Thought I'd do today's blog as a bit of a tutorial because the whole issue of pregnancy and transmission of HIV to the baby is very confusing, even for the professionals. Part of the reason it gets so confusing is because we use different rules in the private sector and state sector. For example, in the private sector all women should receive triple therapy HAART for the duration of their pregnancy. However, in the public sector, women get different treatment according to their CD4 count and according to their province, clinic and stage of pregnancy they are in.
If you are pregnant and HIV + , then you have about a one in three chance of passing HIV on to your baby. That is the scenario if we do nothing, we dont intervene, we dont treat, we stand back and watch. A 30% chance that your baby will be positive.

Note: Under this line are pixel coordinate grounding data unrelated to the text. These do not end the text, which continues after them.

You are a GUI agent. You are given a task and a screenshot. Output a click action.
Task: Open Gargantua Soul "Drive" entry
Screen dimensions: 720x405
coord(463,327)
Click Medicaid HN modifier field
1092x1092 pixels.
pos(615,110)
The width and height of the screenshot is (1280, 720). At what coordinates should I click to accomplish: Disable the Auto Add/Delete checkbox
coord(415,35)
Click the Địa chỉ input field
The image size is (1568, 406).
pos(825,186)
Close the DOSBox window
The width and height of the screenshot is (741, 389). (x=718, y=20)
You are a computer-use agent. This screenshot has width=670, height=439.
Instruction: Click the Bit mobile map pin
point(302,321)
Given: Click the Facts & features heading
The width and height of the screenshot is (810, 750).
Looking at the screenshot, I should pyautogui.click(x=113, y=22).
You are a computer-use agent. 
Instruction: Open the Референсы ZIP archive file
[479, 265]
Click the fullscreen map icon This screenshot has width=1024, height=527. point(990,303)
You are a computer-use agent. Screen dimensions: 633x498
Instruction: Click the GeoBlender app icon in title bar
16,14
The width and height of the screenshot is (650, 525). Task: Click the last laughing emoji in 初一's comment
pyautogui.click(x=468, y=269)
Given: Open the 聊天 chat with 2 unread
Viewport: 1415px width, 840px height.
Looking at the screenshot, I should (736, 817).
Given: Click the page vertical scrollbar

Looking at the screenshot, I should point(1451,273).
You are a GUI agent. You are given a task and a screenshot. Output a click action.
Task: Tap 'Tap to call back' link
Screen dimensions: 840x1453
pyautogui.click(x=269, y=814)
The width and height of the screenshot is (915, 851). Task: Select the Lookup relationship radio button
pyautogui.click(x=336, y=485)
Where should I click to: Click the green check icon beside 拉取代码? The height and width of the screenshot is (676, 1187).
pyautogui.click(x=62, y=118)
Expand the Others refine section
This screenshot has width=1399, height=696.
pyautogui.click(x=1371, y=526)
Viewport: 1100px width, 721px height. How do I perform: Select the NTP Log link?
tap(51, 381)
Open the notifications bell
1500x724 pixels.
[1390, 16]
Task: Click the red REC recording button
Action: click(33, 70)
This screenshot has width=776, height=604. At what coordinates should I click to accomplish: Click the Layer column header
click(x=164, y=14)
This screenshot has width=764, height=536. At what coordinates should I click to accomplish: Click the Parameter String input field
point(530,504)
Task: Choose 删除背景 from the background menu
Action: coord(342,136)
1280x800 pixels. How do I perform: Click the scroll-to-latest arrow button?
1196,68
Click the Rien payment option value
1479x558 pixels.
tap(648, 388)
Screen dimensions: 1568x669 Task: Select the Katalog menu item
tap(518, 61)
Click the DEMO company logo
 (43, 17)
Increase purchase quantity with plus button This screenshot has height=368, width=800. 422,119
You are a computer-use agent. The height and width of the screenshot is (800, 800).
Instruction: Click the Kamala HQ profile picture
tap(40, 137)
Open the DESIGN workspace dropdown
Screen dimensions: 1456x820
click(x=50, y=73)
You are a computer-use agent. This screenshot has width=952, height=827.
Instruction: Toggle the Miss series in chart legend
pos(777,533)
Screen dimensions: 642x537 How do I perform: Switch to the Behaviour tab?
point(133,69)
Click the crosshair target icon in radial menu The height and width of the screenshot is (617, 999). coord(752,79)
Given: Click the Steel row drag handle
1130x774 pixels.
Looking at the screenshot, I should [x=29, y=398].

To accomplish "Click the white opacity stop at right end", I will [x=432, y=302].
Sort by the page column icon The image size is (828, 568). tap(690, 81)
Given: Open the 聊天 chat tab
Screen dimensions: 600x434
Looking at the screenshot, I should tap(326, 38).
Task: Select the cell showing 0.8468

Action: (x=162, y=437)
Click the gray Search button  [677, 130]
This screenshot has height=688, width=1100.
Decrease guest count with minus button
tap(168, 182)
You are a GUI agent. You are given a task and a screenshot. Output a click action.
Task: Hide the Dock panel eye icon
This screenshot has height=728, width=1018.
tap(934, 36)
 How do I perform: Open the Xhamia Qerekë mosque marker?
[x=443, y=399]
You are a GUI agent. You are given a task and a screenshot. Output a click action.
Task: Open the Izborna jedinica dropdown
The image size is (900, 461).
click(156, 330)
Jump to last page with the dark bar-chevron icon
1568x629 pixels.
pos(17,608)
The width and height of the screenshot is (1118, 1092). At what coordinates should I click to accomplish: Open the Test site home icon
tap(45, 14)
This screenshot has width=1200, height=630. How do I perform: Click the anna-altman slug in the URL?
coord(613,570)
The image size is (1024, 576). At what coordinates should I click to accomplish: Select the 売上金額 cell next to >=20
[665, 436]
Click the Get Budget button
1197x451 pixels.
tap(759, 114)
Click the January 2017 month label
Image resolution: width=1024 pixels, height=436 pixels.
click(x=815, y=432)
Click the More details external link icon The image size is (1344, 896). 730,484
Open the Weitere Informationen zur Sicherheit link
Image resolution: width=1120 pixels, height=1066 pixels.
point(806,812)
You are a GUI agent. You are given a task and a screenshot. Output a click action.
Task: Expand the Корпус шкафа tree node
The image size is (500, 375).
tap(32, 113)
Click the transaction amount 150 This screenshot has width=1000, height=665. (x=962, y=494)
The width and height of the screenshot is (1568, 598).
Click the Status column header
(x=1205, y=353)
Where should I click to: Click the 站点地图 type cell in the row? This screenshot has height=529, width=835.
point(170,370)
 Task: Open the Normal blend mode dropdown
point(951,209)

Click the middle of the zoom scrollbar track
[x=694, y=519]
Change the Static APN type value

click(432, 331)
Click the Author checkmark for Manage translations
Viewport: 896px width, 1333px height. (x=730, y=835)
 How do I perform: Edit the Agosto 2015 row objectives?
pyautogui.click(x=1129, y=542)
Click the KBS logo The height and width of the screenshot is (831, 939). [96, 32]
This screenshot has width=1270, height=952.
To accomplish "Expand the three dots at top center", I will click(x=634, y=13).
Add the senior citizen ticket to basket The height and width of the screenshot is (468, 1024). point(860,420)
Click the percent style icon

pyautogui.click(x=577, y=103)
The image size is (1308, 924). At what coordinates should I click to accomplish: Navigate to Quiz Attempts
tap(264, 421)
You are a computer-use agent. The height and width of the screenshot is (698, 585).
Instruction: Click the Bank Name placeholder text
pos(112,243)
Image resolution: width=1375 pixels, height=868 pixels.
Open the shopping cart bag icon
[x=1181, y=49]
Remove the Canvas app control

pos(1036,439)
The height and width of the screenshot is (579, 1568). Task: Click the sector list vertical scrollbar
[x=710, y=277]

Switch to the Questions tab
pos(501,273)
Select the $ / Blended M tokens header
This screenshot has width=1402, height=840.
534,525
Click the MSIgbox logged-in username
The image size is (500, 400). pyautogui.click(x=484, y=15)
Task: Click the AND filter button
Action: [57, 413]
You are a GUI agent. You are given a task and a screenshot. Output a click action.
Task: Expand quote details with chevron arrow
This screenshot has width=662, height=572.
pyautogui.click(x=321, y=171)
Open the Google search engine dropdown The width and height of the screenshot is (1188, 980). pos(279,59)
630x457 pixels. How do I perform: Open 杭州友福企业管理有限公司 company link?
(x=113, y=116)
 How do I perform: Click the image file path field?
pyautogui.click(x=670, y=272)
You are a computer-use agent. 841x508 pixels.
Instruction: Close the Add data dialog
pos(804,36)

Now, the chance of passing the virus on depends on your own health status, your CD4 count, your viral load (how many copies of HIV are detected in your blood) and other factors. So, for each person, the risk will vary, but on average we are looking at one in three.
If your viral load is high ( say over 100 000 copies) then your risk of infecting your baby becomes much higher (around 50%). Similarly, if your CD4 count is very low, your risk is much higher (around 40 to 50%).
It is very important for you to sit down with your doctor and assess your own personal risk according to your CD4 count and Viral Load and health. If you are Stage IV (i.e. you are sick with an AIDS defining illness like PCP or Kaposi Sarcoma or Extrapulmonary TB) then your risk of infecting your baby is also higher.
So, how do we intervene and protect your baby from HIV?
The first thing to know and understand is that there is a different standard of care in the private sector and public sector. This is a reality that we face, and we have had a government that has, in the past, been reluctant to step up to the challenge of HIV. Unfortunately, this left pregnant women in the public sector receiving inferior treatment to those of the private sector and first world countries. In fact, its not just first world countries, Botswana has been leading the way in providing first world treatment to pregnant mothers for many years now. I am pleased to say that in 2008 pregnant women in public care began to receive AZT (Zidovudine) therapy in their third trimester ( 7 years after the Western Cape began to do this)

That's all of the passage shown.